▸ What needs to be done
Lay out the listing as a numbered list, beginning at the line that contains "Image resolution: width=1471" and stopping after the line that contains "point(394,738)". Skip blank lines and omit the pictures.

▸ Task data
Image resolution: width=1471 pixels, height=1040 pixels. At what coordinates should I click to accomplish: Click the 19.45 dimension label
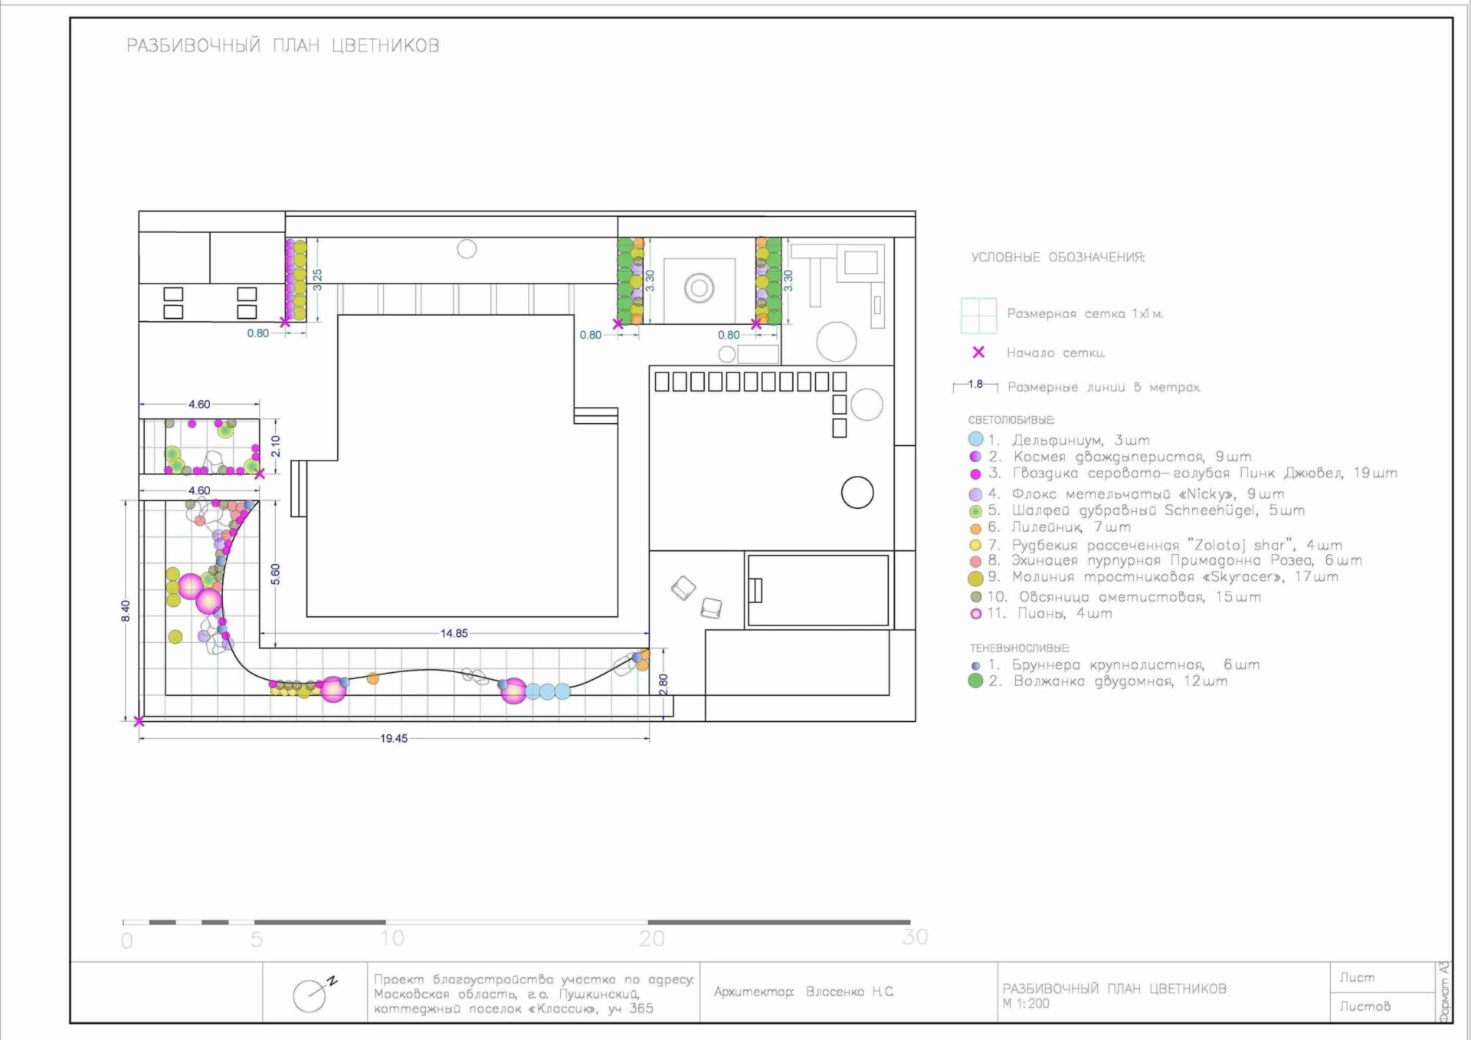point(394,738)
---
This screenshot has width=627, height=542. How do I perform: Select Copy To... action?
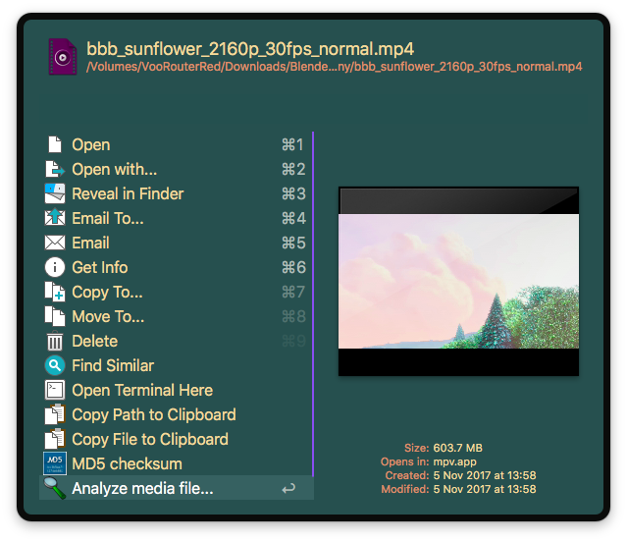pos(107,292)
* * *
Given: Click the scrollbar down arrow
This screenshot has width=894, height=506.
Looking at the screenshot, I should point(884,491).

▸ Output
1. Image resolution: width=1471 pixels, height=1040 pixels. At what coordinates should I click to accomplish: Click the 19.45 dimension label
2. point(394,738)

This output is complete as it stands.